Nelson Tyler E, Mulliken John B, Padwa Bonnie L
Harvard School of Dental Medicine, Boston, MA, USA.
J Oral Maxillofac Surg. 2008 Nov;66(11):2318-21. doi: 10.1016/j.joms.2008.06.063.
Le Fort III osteotomy and midfacial advancement expand the nasopharynx and potentially increase airway dimensions in patients with syndromic bilateral coronal synostosis. Distraction osteogenesis allows greater midfacial advancement, and may offer more improvement in airway obstruction, compared with the conventional 1-stage procedure. This study aimed to document the effect of midfacial distraction-advancement on airway obstruction in patients with syndromic bilateral coronal synostosis.
Charts of patients with syndromic bilateral coronal synostosis who had undergone Le Fort III distraction were reviewed.

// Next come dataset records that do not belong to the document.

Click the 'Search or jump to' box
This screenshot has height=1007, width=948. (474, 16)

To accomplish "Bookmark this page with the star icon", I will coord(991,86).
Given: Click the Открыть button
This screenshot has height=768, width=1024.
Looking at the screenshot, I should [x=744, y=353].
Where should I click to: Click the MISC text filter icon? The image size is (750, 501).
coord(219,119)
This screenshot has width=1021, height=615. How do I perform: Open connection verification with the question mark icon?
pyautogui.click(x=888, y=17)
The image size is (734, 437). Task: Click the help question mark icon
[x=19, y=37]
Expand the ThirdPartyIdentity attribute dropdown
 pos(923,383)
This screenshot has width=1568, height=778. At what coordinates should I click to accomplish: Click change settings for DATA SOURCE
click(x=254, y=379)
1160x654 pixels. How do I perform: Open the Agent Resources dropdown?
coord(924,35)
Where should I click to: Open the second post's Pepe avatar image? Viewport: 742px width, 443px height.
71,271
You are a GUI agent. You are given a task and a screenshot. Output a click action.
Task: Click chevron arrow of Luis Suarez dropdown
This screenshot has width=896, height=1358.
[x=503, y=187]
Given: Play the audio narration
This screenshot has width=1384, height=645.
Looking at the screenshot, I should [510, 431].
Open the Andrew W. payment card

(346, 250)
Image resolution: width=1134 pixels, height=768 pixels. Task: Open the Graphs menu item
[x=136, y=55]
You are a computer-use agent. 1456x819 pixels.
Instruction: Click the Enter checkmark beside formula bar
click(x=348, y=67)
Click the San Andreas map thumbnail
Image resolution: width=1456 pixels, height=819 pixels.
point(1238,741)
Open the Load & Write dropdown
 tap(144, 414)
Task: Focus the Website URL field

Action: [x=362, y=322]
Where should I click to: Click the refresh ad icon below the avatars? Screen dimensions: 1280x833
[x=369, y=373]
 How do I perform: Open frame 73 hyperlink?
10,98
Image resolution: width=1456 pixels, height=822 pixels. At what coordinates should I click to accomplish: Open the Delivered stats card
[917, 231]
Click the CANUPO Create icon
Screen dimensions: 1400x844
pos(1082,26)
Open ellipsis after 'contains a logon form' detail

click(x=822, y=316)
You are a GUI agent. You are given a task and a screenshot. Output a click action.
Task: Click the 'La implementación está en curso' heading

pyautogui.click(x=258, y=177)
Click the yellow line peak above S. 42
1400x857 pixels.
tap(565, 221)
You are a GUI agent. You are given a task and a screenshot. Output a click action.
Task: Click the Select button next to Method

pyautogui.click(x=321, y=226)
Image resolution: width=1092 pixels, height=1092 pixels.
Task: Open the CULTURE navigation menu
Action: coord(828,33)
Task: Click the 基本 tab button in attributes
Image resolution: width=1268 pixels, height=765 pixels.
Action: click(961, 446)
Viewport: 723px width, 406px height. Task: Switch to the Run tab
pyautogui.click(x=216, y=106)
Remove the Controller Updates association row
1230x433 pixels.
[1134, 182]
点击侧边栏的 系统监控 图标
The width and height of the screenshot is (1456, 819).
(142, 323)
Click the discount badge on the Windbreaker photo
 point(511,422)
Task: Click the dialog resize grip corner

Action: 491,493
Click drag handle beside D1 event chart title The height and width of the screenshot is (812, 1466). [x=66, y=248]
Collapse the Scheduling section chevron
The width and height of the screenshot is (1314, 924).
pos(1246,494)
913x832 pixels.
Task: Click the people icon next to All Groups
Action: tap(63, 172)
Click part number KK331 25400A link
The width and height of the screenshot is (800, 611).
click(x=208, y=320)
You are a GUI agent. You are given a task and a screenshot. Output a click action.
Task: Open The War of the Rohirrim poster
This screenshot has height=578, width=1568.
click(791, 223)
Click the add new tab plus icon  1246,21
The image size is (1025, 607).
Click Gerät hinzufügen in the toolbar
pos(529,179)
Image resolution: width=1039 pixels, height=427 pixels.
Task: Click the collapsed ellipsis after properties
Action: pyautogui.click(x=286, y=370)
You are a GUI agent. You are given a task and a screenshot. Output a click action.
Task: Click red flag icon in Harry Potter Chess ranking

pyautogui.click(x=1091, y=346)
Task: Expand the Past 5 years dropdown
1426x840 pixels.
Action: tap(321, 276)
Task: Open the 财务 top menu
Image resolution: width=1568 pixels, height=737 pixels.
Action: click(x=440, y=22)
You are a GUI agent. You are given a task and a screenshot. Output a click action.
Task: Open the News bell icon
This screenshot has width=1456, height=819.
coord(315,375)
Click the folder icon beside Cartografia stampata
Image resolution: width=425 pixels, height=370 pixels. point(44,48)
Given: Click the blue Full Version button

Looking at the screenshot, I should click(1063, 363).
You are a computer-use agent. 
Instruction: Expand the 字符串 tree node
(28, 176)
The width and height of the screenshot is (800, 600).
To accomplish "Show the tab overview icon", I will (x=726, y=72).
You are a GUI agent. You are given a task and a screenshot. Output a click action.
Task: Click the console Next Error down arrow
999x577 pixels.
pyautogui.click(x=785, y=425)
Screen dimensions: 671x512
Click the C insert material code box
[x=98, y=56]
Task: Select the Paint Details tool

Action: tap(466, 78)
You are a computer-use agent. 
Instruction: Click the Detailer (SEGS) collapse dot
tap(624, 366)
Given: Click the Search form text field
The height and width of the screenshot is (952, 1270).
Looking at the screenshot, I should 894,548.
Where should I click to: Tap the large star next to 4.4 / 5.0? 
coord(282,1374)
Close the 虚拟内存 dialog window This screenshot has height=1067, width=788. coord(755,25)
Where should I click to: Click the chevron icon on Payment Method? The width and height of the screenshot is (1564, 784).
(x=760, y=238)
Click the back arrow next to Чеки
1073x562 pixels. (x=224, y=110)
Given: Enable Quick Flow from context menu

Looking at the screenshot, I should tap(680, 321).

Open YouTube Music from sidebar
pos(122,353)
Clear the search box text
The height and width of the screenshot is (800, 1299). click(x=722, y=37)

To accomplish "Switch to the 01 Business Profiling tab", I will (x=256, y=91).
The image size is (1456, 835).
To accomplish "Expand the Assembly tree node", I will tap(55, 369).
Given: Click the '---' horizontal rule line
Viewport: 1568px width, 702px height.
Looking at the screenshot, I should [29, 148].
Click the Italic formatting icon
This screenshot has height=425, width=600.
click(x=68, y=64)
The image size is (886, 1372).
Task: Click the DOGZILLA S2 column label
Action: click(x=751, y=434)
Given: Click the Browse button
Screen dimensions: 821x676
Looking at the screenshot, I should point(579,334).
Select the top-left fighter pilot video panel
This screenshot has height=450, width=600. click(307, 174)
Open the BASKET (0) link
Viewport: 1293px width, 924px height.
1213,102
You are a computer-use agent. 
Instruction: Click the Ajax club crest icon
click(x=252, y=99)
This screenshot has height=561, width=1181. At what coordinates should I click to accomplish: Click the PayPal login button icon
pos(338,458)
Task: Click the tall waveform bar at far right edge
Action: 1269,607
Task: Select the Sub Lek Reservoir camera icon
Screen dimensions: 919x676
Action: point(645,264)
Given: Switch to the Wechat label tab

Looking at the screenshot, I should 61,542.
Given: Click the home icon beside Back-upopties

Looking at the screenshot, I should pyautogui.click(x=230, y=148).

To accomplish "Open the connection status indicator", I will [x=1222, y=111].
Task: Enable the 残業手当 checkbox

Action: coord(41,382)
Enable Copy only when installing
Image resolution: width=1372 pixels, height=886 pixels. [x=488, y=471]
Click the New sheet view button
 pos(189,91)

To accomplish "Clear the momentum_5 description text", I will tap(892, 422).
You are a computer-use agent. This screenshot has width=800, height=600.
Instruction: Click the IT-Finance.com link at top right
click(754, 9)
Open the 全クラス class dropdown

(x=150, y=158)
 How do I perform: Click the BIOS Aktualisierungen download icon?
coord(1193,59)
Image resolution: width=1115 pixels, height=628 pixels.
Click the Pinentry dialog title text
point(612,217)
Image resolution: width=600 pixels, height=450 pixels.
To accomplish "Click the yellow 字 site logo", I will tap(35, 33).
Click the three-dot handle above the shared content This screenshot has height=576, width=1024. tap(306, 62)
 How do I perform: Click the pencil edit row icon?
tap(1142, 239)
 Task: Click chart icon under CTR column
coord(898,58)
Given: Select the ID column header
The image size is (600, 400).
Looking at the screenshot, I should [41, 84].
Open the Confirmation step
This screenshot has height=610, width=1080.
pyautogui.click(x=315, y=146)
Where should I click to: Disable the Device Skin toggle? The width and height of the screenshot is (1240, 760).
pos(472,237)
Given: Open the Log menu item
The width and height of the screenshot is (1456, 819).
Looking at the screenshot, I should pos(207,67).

Preoperative and postoperative demographic, cephalometric, polysomnographic, and subjective patient/parental reported data were reviewed. Descriptive and nonparametric bivariate statistics were computed, to document changes in airway parameters.
Of 25 patients who underwent midfacial Le Fort III distraction, only 18 had preoperative airway obstruction. The mean age at operation for patients with airway obstruction was (+/-SD) 10.4 +/- 4.2 years (range, 2.7 to 17.4 years), and the average advancement was 20.5 +/- 7.4 mm (range, 10 to 30 mm). Five of 6 patients with a tracheostomy were decannulated; 1 patient had persistent central apnea that prevented decannulation. The mean respiratory distress index for the group improved from 33.4 +/- 37.57 (range, 1.8 to 109.2) to 12.6 +/- 26.32 (range, 0.00 to 72.0) (P < .05). Six of 9 patients no longer required continuous or bilevel positive airway pressure. All patients reported decreased snoring (P < .05).
Midfacial distraction improves airway obstruction in patients with syndromic bilateral coronal synostosis. Clinicians can counsel patients and families that this procedure usually permits decannulation and discontinuation of continuous or bilevel positive airway pressure.
勒福III型截骨术和面中部前移可扩大鼻咽部,并有可能增加综合征性双侧冠状缝早闭患者的气道尺寸。与传统的一期手术相比,牵张成骨术可实现更大程度的面中部前移,且可能在改善气道阻塞方面更具优势。本研究旨在记录面中部牵张前移对综合征性双侧冠状缝早闭患者气道阻塞的影响。
回顾了接受勒福III型牵张术的综合征性双侧冠状缝早闭患者的病历。对术前和术后的人口统计学、头影测量、多导睡眠图以及患者/家长主观报告的数据进行了回顾。计算描述性和非参数双变量统计数据,以记录气道参数的变化。
在25例行面中部勒福III型牵张术的患者中,只有18例术前存在气道阻塞。气道阻塞患者的平均手术年龄为(±标准差)10.4±4.2岁(范围为2.7至17.4岁),平均前移量为20.5±7.4毫米(范围为10至30毫米)。6例气管切开患者中有5例拔管;1例患者持续存在中枢性呼吸暂停,无法拔管。该组的平均呼吸窘迫指数从33.4±37.57(范围为1.8至109.2)改善至12.6±26.32(范围为0.00至72.0)(P<.05)。9例患者中有6例不再需要持续气道正压通气或双水平气道正压通气。所有患者均报告打鼾减轻(P<.05)。
面中部牵张可改善综合征性双侧冠状缝早闭患者的气道阻塞。临床医生可以告知患者及其家属,该手术通常可实现拔管,并停用持续气道正压通气或双水平气道正压通气。